SOURCE —
-------

And, and, and then what invariably happens when you don’t have that co -ownership model, if a problem does arise, the reporting goes back up the food chain in the individual roles.
And so all of a sudden you get an, you know, an email or a phone call from, you know, the CTO, this isn’t going right? What’s going on? You know, we need to make dramatic action, right, or something. And it gets escalated and then the partners lose trust with each other because they ask their dad to get involved or their mom to get involved versus working it out together in the triad model.
You’re co-owners like, you’re responsible for an outcome and if you don’t do it, you know… So that’s a big part. So a big part for me is like making sure the incentives are aligned. And it’s really hard because each of our roles has different incentive structures.
Developing common objectives across functions
Greg: You know, designers are incented by doing great work. Product is incented usually by scope. Meaning that the more scope you have, the more seniority you have in an organization. So that can be very challenging because people from a career perspective could be just acquiring scope to grow their influence when maybe some of that scope is irrelevant or not necessary for an outcome that you’re trying to drive.
And then engineering gets measured on all kinds of metrics of like, you know, how many lines of code are written and, you know, quality defects and you know, a bunch of other things, right? And so when the, if the three sides are measured by different outcomes, then you’re gonna have challenges.
And so the conversation that I’m always trying to have in an organization is, how can we move towards a common set of objectives for every product that we’re working on? And can we organize our teams around an outcome, not a feature and not cross functional features, where I have to depend on two, three different teams to, to kind of pull things together so I can be successful. I own everything I need and we’re all on the hook. And if we deliver it great, if we don’t, we’re, you know, we’re accountable.
And it’s, it’s uh… it’s not easy. And, you know, we’ll see. I mean, I think every culture’s different. And I’m super curious, you know, when I enter into my new role, what that new culture will be like.
And, you know, I, I, at this point in my career, I probably won’t shut up about like getting ratios right. And, and getting teams their work the right way, because it creates the conditions for success. It really does. Like, it creates the moment where you can say, you know, and, and everybody wants it. Right. And everybody is keenly aware now, that the outcome of your, the, the, your product’s success in the market is connected to the outcome it delivers. And, and if there’s a comparable product in the market, how effectively and beautifully and delightfully it does it.
And so now, not everyone knows how to get there, but if you can tell the story about, well, these are the steps we need to take as an organization, and, and these steps will give us the highest probability of landing that outcome, then let’s go do that, right. And if you have skeptics, then what you do is you say, okay, let’s take a part of the organization and try it.
Greg: And then if it works, you demonstrate it and then you bring it back and, you know, kind of tell a story to everybody else about like, Hey, this is cool.
Jesse: it seems to me that driving the scale of impact that you’re talking about requires a great deal of oversight, much more oversight than you personally can provide to these processes that you’re orchestrating.

-------

REQUIRED WORK —
1. In the interview transcript, what does Greg say product people are usually incented by?
2. Carry on the interview transcript from its final line.

RECORDED DATA —
-------

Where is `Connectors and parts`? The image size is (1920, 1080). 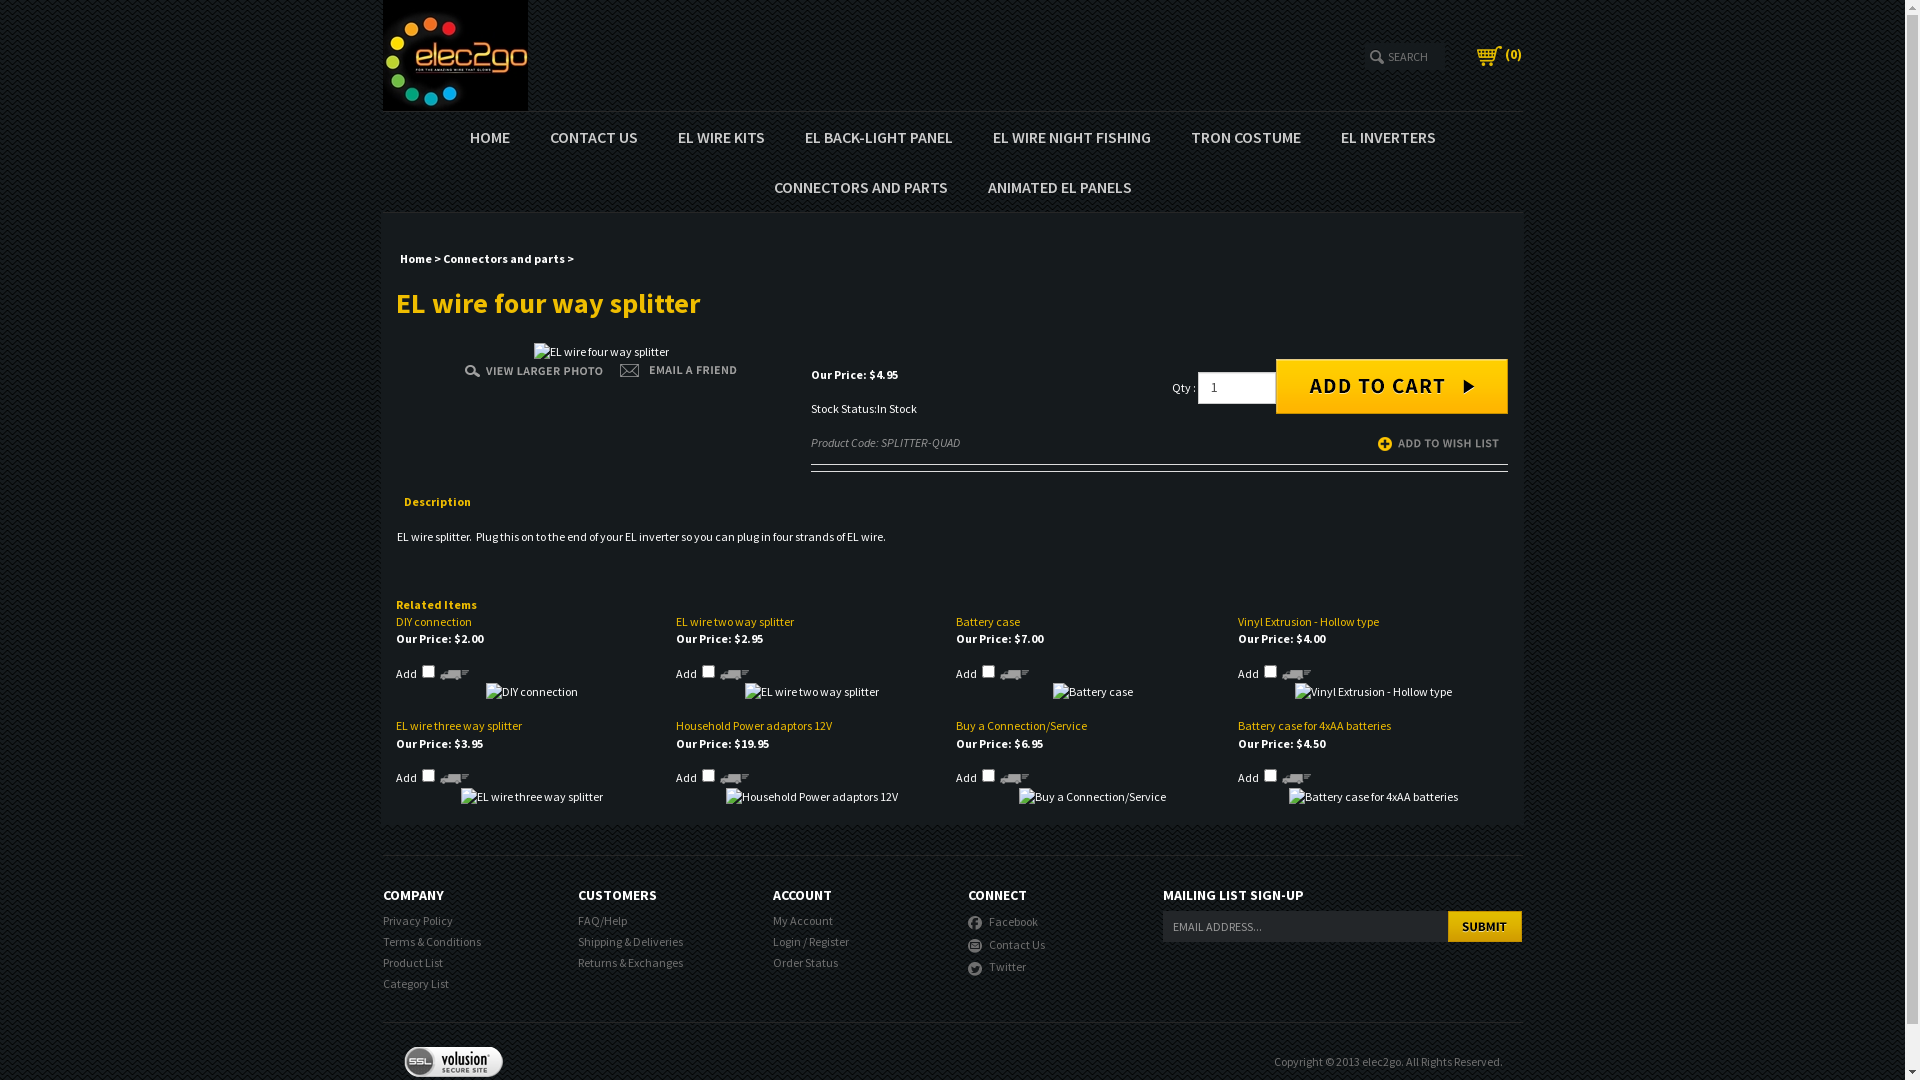
Connectors and parts is located at coordinates (504, 258).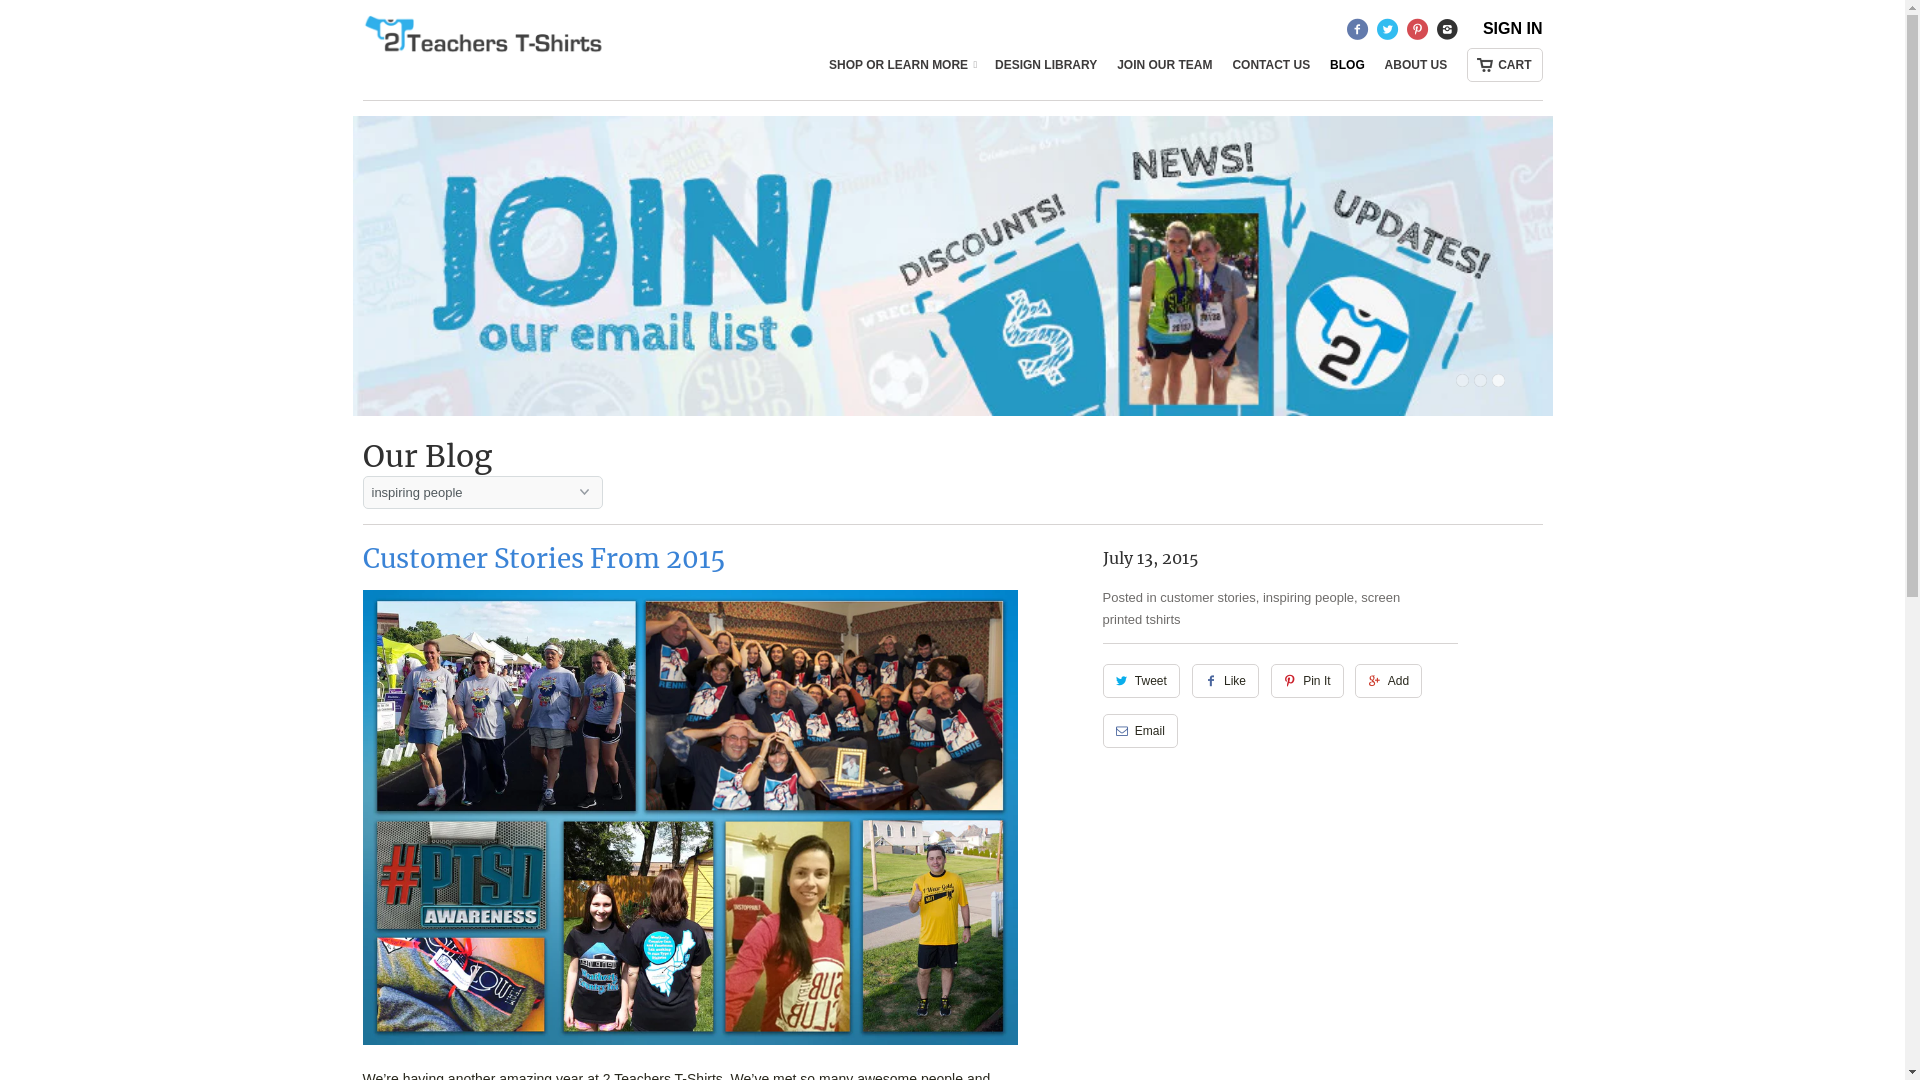 This screenshot has width=1920, height=1080. Describe the element at coordinates (1164, 70) in the screenshot. I see `JOIN OUR TEAM` at that location.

-------

EXPECTED ANSWERS —
1. Scope.

2.
Building your leadership team
Jesse: And this is a, this is a topic that comes up with my coaching clients, building an effective bench at that… at that next level down below you as a leader. What are some of your thoughts about getting that team together that you can trust to run the big machine that you’re orchestrating?
Greg: Yeah. I think that, well, first of all, there’s a couple things. One, you still need to kind of know what’s going on. And so you know, I, I need to see work, and you know, I will try to find a way in this new role to continue to see work. I used to spend all day Tuesdays looking at work and it wasn’t a design review by the way, it was just so I could see everything, so if someone asked me a question, I could, I could make connections between things, but also if I saw two teams doing something similar, I might say, Hey, team A talk to team B.
Greg: And in that role I never critiqued the work. If there was something I saw I might talk to the design leader, you know, in the background, after a meeting. And it was always about supporting the ICs, asking what was fun about what they were working on, what was exciting, pumping them up, being really celebratory in that conversation. But, you know, the meeting was really, for me, it was for me to have kind of a picture at the leadership level.
I think there’s a couple things. One you want to give your leaders as much autonomy as possible and ownership of the area that they have. And you wanna hire people who are smarter than you. You know, you know, a couple of people that I hired at GE all, you know, my first two hires could have easily had the job that I had you know, that Andrew Crow and then Dave Cronin ,you know, Dave later took over the team and Andrew later kept, stayed in marketing at GE for a period of time and took on brand for GE, which was an awesome opportunity for him.
The team I had at Compass was one of the best teams I’ve ever built. It was just phenomenal group of people. And we just look for really smart, you know, folks. I am now and, you know, kind of at this point in my career, trying to find people who don’t think like I do. And so I have some diversity of opinion and also some people who can kind of push back and, and challenge.
And so that’s one. And then I think the role that you have as a senior leader to those leaders, is mostly as a coach. And what you’re trying to do is unblock them. If they have any blocks, walk them through, you know, their strategy hold them accountable for delivering, you know, what they say they’re gonna deliver.
And as I said earlier, you know, give them as much autonomy to do whatever they need to do, including getting in a little bit of trouble, like, you know, that’s okay. Right. You know ’cause you don’t learn otherwise, you know how to do that. How to move things forward.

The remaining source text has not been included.